STOPPED JOBS and job control...

When you try to exit a window or logout, you may get a message:

There are stopped jobs.

This means that a program you were running has been suspended (usually by
typing Ctrl-Z) and has not been properly terminated. If you just try to exit
again, the system will automatically terminate those jobs. If you want to see
what those jobs are, use the 'jobs' command. Just type:

jobs

You will see a listing, which may look like this:

[1] - Stopped foo
[2] + Stopped bar

If you want to continue using one of the jobs in the list, use the 'fg'
command. For example, if you wanted to continue using 'foo' in the above
listing, type this:

fg %1

Actually, the 'fg' part is optional. So, you could just type:

%1

...and get the same effect. If instead you want to just terminate a job, use
the 'kill' command. For example, if you wanted to kill 'bar' in the above
listing, type this:

kill %2

The information below describes jobs in much more detail, if you're
interested.

The shell associates a job with each pipeline (most often a single
command/program) It keeps a table of current jobs, printed by the "jobs"
command, and assigns them small integer numbers. When a job is started
asynchronously with '&' (started in the background), the shell prints a line
which looks like:

[1] 1234

indicating that the job that was started asynchronously was job number 1 and
had one (top-level) process, whose process ID number was 1234.

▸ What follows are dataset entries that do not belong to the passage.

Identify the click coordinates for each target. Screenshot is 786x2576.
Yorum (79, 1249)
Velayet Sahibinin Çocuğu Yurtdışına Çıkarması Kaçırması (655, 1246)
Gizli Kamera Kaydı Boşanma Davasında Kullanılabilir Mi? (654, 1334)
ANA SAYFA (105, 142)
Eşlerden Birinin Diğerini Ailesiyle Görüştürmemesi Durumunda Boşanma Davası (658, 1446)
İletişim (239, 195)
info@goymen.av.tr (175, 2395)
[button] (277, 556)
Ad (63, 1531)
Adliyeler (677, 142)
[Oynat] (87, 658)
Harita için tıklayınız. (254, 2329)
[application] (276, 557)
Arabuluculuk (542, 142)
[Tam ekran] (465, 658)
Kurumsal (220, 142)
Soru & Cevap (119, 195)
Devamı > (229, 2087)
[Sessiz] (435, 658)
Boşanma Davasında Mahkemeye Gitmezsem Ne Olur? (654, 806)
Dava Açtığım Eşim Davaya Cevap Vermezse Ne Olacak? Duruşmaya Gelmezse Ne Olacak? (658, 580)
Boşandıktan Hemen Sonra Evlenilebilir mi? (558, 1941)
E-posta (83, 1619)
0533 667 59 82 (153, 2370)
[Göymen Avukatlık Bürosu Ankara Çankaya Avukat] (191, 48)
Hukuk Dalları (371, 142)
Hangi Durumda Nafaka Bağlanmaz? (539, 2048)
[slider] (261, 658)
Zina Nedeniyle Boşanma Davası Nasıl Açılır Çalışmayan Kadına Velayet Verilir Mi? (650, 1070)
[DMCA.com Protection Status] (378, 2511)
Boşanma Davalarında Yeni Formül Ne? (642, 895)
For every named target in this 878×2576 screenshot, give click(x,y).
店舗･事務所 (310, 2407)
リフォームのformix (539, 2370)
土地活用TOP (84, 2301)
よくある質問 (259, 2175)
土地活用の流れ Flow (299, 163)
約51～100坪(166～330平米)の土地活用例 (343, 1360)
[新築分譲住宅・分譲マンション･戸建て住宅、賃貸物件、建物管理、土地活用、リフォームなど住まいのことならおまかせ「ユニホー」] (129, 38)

If you are running a job and wish to do something else, you may type Ctrl-Z,
which sends a STOP signal to the current job. The shell will then normally
indicate that the job has been 'Stopped', and print another prompt. You can
then manipulate the state of this job, putting it in the background with the
'bg' command, or run some other commands and then eventually bring the job
back into the foreground with the foreground command 'fg'. A Ctrl-Z takes
effect immediately and is like an interrupt in that pending output and unread
input are discarded when it is typed. There is another special key, Ctrl-Y,
which does not generate a STOP signal until a program attempts to read(2) it.
This can be typed ahead when you have prepared some commands for a job which
you wish to stop after it has read them.

A job being run in the background will stop if it tries to read from the
terminal. Background jobs are normally allowed to produce output, but this
can be disabled by giving the command 'stty tostop'. If you set this tty
option, then background jobs will stop when they try to produce output like
they do when they try to read input.

There are several ways to refer to jobs in the shell. The character '%'
introduces a job name. If you wish to refer to job number 1, you can name it
as '%1'. Just naming a job brings it to the foreground; thus '%1' is a
synonym for 'fg %1', bringing job 1 back into the foreground. Similarly
saying '%1 &' resumes job 1 in the background. Jobs can also be named by
prefixes of the string typed in to start them, if these prefixes are
unambiguous, thus '%ex' would normally restart a suspended ex(1) job, if there
were only one suspended job whose name began with the string 'ex'. It is also
possible to say '%?string' which specifies a job whose text contains string,
if there is only one such job.

The shell maintains a notion of the current and previous jobs. In output
pertaining to jobs, the current job is marked with a '+' and the previous job
with a '-'. The abbreviation '%+' refers to the current job and '%-' refers
to the previous job. For close analogy with the syntax of the history
mechanism, '%%' is also a synonym for the current job.